--- Description of the task ---
Transcribe the entries below without changing a word, and omit every picture.

(Stored records)
________________________________________

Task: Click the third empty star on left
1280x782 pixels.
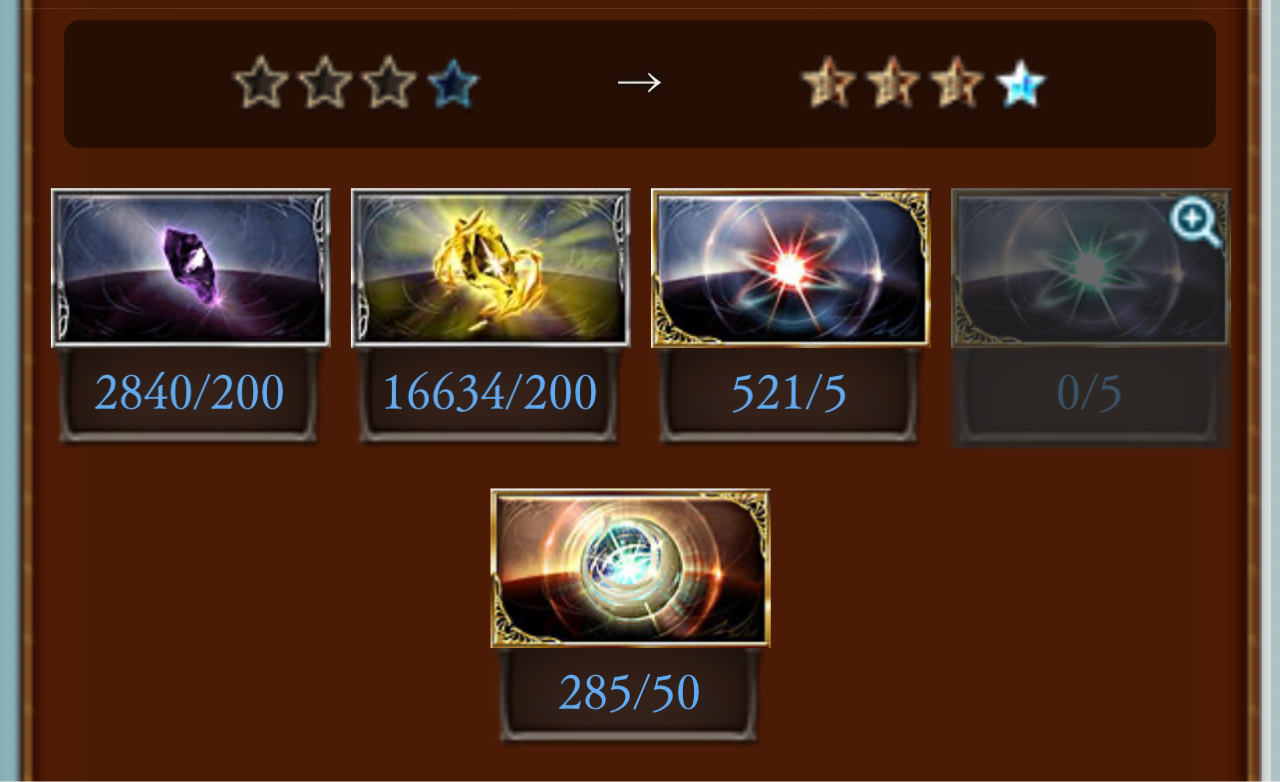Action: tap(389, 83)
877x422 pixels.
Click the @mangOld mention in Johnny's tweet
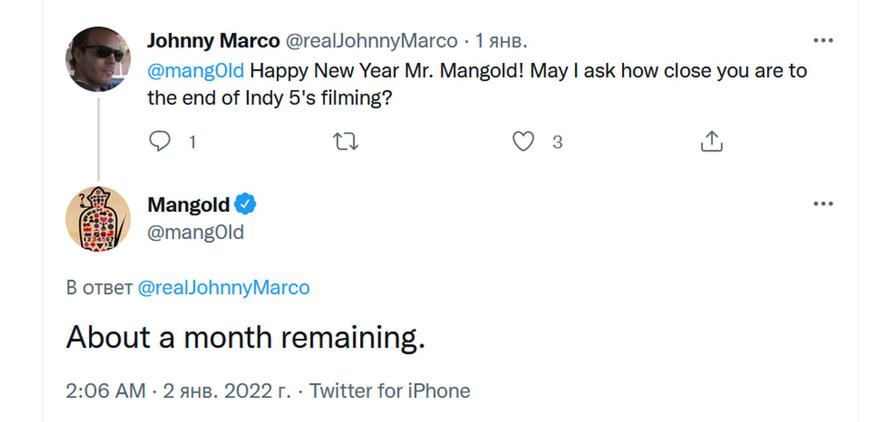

________________________________________

--- Solution below ---
Task: Click the third empty star on left
1280x782 pixels.
Action: tap(389, 83)
877x422 pixels.
Click the @mangOld mention in Johnny's tweet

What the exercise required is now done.